アメリカとの国交正常化交渉を開始したキューバですが、経済封鎖の影響で今なお物資不足が続いています。インターネット接続も例外ではなく、自宅にインターネット回線を持てるのは一握りだけ。政府は国営ホテルとインターネットセンターで有料のインターネットを提供していますが、1時間あたりの料金は、なんと一般的なキューバ人の給料1週間分もかかるとのこと。そんなオフラインを余儀なくされているキューバで暮らす青年たちが、9000台を超えるPCを使って、政府の手を借りることなくプライベートネットワーク「SNet」を構築しました。
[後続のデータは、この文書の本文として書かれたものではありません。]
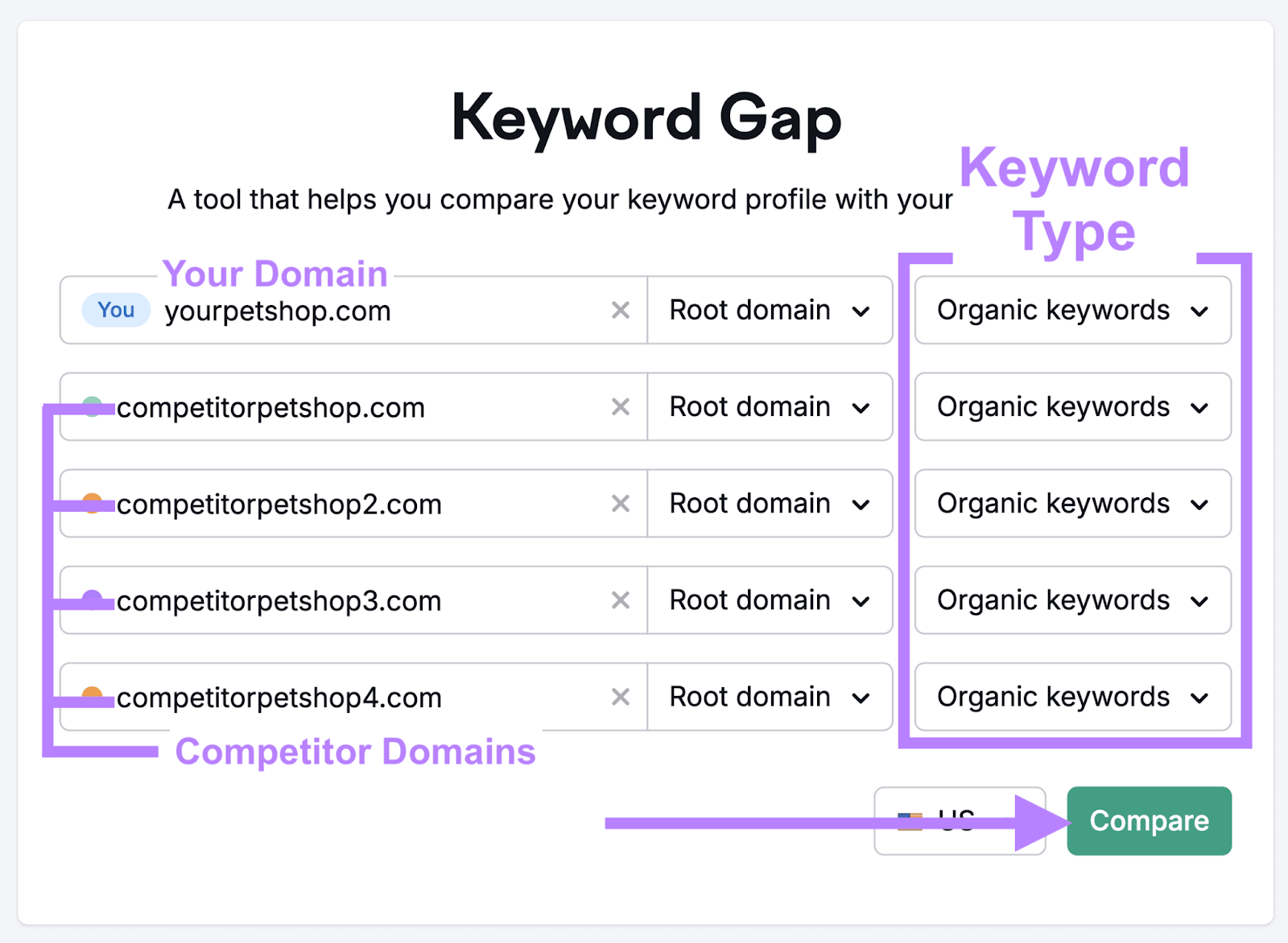Clear the yourpetshop.com domain field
News from The Associated Press
http://hosted.ap.org/dynamic/stories/C/CB_CUBA_SECRET_NETWORK


22歳のキューバ人エンジニアであるラファエル・アントニオ・ブローチェ・モレノ氏は、キューバの首都ハバナにネット環境をもたらしました。彼らは資金を共同出資して、市販品のWi-Fiアンテナとイーサネットケーブルを屋上や道路に設置し、9000台以上のPCを使ってプライベートネットワークを構築したとのこと。外部インターネットからは遮断されていますが、ローカルでチャットやオンライン・ゲームが可能になっているとのこと。このインターネットは「Streetnet」を短縮して「SNet」と名付けられています。


キューバは、アメリカの経済封鎖によってインターネットを構築する設備資金が不足していたことから、世界で最もインターネットが発展していない国の1つとなっています。オバマ政権はキューバとの国交正常化に伴って、キューバへのインターネット導入を望んでいるとのことですが、キューバの政府関係者によると、「国交正常化した現在も、インフラ設備を構築できる見込みはない」と話しています。
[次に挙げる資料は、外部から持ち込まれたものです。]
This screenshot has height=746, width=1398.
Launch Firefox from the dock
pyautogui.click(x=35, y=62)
キューバではWi-Fi機器の無許可使用は認められていないため、SNetは法律上、違法になるとのこと。SNetを構築したモレノ氏はAP通信に対して、「オンライン上には実に大量の情報があり、私たちにはインターネットが必要なのです」と話しており、民間でSNetに対して自由裁量権を与えられることを望んでいます。すでにモレノ氏は政府側から「キューバの法律を尊重する限りSNetの運営をとがめない」という旨の「暗黙の了解」を得ているとのこと。
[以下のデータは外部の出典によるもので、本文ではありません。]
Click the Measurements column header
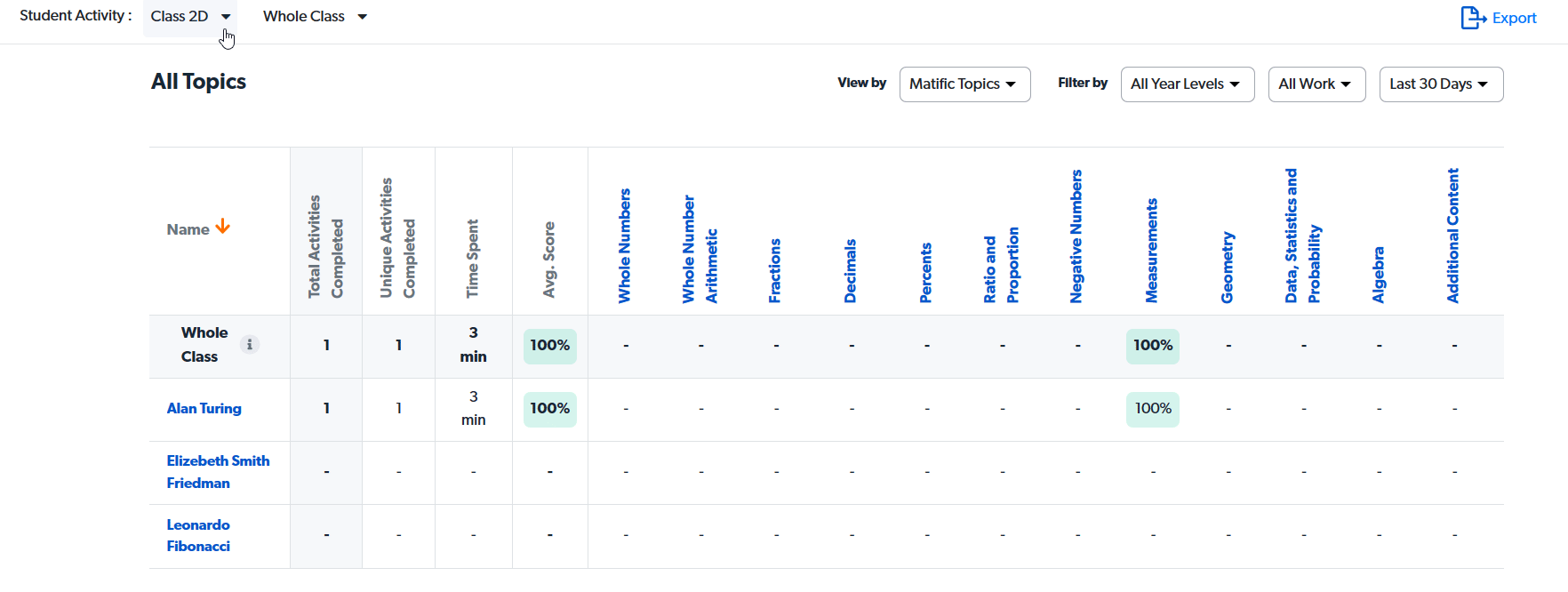This screenshot has width=1568, height=592. (1152, 251)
暗黙の了解の内容とは、「ポルノや暴力的コンテンツの共有」「政治的議論」「外部インターネットへの接続」などをSNet上で行わないというもので、ボランティアの管理者がユーザーを監視しています。キューバ側にこの種のインターネットの存在を認めてもらうため、SNetは匿名ではありません。ルールを破るユーザーを遮断することも可能ですが、大半のユーザーはネットワークを維持するために協力的であるとのことです。モレノ氏は「私たちは誰にも干渉しません。私たちが望んでいるのはゲームをしたり、健全なアイデアを共有することだけなのです」と訴えています。

By Gandia Game Jam

SNetには現在、毎日2000人のユーザーがアクセスしており、TV番組や映画の視聴を楽しんでいるとのこと。限定されたインターネットですが、Wikipediaのコピーを格納しているほか、Facebookに似た機能を持つSNSも存在します。これら全てのデータはPCからPCを通過するため、高価な政府のサーバーを使った通信よりも、はるかに高速な通信速度を実現しています。キューバ政府はSNetに対してコメントしていませんが、民間で低コストかつ高速のインターネットを構築できるため、政府側が認める可能性は高いとのことです。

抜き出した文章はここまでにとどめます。